Task: Your job is to set down the stretch of entries that opens with the line containing "This screenshot has width=2046, height=1104." and closes with the line containing "Open the processing type dropdown". Keep both end lines, copy each exactly, and add nothing.

Dataset excerpts:
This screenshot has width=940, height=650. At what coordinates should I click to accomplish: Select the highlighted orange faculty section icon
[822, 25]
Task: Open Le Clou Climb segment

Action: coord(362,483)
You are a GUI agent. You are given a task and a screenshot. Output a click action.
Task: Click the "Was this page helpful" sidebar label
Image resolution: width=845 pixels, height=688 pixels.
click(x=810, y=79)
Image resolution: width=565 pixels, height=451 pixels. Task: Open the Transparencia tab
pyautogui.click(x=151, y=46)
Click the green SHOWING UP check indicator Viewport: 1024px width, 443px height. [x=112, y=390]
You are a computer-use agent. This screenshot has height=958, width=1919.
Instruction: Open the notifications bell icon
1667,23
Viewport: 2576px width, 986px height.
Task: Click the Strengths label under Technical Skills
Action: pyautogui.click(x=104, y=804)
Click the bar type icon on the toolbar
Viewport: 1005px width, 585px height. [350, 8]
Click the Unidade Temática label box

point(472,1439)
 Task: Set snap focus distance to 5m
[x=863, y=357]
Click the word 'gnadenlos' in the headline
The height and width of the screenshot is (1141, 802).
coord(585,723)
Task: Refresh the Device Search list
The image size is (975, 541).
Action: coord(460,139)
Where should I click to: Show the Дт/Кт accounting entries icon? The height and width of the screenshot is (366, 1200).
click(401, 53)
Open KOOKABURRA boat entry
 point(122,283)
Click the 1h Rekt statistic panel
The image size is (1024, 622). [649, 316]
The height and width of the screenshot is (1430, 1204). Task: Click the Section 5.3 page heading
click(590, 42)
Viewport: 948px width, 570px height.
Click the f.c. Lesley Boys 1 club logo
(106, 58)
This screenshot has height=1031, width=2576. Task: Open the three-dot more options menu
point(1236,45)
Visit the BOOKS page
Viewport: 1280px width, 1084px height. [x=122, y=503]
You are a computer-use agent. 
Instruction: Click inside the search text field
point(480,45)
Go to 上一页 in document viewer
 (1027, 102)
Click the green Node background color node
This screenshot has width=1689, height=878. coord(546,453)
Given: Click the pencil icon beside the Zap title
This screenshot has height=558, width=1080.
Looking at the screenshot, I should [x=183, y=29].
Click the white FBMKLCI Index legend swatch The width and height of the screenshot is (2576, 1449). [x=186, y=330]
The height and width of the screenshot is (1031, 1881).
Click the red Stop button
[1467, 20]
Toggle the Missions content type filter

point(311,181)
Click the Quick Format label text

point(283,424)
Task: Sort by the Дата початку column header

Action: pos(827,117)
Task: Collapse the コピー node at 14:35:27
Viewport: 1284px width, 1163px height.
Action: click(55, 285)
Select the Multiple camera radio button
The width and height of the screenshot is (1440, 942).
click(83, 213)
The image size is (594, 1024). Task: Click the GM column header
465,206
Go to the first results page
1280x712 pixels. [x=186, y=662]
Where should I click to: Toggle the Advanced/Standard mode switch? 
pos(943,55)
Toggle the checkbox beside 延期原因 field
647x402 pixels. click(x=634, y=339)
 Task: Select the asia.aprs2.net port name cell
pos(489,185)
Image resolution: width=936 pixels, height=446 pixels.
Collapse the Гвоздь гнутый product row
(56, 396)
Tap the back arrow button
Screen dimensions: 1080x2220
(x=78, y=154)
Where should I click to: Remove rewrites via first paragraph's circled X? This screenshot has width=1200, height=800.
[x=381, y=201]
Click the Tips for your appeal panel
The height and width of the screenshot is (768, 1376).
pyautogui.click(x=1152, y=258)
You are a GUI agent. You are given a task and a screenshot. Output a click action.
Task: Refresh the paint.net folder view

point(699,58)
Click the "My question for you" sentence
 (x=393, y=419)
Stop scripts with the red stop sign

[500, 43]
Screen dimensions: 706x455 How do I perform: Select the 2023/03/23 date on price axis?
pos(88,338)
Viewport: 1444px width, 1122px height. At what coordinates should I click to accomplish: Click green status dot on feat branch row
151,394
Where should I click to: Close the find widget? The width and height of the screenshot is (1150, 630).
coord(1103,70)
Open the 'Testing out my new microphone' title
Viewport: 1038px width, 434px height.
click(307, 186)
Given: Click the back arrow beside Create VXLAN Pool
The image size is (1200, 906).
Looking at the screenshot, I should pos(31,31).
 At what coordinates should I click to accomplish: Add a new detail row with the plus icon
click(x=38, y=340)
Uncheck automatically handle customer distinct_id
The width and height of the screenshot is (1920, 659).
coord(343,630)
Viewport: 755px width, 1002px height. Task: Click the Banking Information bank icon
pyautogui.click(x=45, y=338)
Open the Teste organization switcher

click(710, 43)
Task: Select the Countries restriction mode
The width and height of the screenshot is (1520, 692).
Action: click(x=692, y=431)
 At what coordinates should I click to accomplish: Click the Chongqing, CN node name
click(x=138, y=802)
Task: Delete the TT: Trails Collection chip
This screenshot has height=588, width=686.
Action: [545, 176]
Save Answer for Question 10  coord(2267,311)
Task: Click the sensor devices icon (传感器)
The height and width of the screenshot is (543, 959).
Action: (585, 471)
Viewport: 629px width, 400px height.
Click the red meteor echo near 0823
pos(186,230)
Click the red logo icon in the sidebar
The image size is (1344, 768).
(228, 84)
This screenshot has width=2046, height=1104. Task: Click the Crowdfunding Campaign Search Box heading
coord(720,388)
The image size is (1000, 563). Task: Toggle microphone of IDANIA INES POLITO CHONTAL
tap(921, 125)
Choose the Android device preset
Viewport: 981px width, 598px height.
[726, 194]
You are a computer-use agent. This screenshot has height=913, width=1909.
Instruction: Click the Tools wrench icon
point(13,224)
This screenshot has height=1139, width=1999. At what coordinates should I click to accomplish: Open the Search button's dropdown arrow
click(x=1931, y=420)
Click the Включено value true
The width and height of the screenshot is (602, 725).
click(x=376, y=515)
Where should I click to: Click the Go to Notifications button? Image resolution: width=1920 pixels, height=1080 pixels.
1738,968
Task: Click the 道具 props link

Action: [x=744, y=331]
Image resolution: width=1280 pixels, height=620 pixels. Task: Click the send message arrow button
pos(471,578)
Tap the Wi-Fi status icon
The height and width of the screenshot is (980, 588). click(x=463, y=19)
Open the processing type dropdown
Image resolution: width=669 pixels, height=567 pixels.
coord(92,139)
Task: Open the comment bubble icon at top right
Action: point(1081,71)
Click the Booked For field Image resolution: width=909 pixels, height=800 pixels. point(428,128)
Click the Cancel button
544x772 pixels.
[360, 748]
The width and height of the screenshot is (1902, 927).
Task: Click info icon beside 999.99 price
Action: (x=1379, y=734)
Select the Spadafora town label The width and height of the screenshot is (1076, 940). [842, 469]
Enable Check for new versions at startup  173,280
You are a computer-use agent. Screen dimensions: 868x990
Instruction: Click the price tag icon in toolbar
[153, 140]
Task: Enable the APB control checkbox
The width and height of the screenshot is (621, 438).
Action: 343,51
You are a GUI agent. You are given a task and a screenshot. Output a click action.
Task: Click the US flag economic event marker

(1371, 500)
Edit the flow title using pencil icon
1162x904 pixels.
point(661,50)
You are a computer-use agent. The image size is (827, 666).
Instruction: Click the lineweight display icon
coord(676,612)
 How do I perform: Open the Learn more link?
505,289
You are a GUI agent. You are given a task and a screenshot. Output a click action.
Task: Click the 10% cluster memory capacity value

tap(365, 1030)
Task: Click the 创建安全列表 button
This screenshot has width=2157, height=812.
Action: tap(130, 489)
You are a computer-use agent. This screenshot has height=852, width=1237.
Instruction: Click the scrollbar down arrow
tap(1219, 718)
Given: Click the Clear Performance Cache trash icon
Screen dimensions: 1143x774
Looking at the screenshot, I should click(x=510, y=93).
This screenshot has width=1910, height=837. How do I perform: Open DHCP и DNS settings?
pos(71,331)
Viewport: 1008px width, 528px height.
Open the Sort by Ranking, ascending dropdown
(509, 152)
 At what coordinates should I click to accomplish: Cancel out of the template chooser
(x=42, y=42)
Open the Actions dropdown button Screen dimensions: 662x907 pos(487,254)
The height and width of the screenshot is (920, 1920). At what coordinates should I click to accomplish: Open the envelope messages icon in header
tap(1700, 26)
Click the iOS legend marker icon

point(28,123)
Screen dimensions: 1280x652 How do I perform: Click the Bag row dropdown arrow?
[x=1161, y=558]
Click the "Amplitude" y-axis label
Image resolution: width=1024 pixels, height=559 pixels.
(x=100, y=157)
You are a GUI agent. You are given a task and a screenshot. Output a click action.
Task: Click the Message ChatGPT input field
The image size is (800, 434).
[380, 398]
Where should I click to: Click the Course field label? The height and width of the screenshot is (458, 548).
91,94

Result:
This screenshot has width=2046, height=1104. Task: Click the Crowdfunding Campaign Search Box heading
coord(720,388)
The image size is (1000, 563). Task: Toggle microphone of IDANIA INES POLITO CHONTAL
tap(921, 125)
Choose the Android device preset
Viewport: 981px width, 598px height.
[726, 194]
You are a computer-use agent. This screenshot has height=913, width=1909.
Instruction: Click the Tools wrench icon
point(13,224)
This screenshot has height=1139, width=1999. At what coordinates should I click to accomplish: Open the Search button's dropdown arrow
click(x=1931, y=420)
Click the Включено value true
The width and height of the screenshot is (602, 725).
click(x=376, y=515)
Where should I click to: Click the Go to Notifications button? Image resolution: width=1920 pixels, height=1080 pixels.
1738,968
Task: Click the 道具 props link

Action: [x=744, y=331]
Image resolution: width=1280 pixels, height=620 pixels. Task: Click the send message arrow button
pos(471,578)
Tap the Wi-Fi status icon
The height and width of the screenshot is (980, 588). click(x=463, y=19)
Open the processing type dropdown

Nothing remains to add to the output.